→ TASK INPUTS:
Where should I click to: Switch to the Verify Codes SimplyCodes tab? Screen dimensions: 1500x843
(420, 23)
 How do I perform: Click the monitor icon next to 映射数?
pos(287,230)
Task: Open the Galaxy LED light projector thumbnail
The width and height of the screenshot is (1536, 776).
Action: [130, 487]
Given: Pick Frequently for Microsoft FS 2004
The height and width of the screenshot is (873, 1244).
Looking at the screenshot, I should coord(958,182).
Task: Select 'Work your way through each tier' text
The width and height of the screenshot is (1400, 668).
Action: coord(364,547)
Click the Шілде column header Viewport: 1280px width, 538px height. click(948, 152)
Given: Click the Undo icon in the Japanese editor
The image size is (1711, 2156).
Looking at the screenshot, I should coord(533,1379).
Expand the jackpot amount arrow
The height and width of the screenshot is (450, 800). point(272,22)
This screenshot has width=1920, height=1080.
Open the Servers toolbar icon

→ TASK DIRECTIONS:
Quote all the entries above verbatim, line by line, without changing anything.

→ SOLUTION BELOW:
Where should I click to: Switch to the Verify Codes SimplyCodes tab? Screen dimensions: 1500x843
(420, 23)
 How do I perform: Click the monitor icon next to 映射数?
pos(287,230)
Task: Open the Galaxy LED light projector thumbnail
The width and height of the screenshot is (1536, 776).
Action: [130, 487]
Given: Pick Frequently for Microsoft FS 2004
The height and width of the screenshot is (873, 1244).
Looking at the screenshot, I should coord(958,182).
Task: Select 'Work your way through each tier' text
The width and height of the screenshot is (1400, 668).
Action: coord(364,547)
Click the Шілде column header Viewport: 1280px width, 538px height. click(948, 152)
Given: Click the Undo icon in the Japanese editor
The image size is (1711, 2156).
Looking at the screenshot, I should coord(533,1379).
Expand the jackpot amount arrow
The height and width of the screenshot is (450, 800). point(272,22)
This screenshot has width=1920, height=1080.
Open the Servers toolbar icon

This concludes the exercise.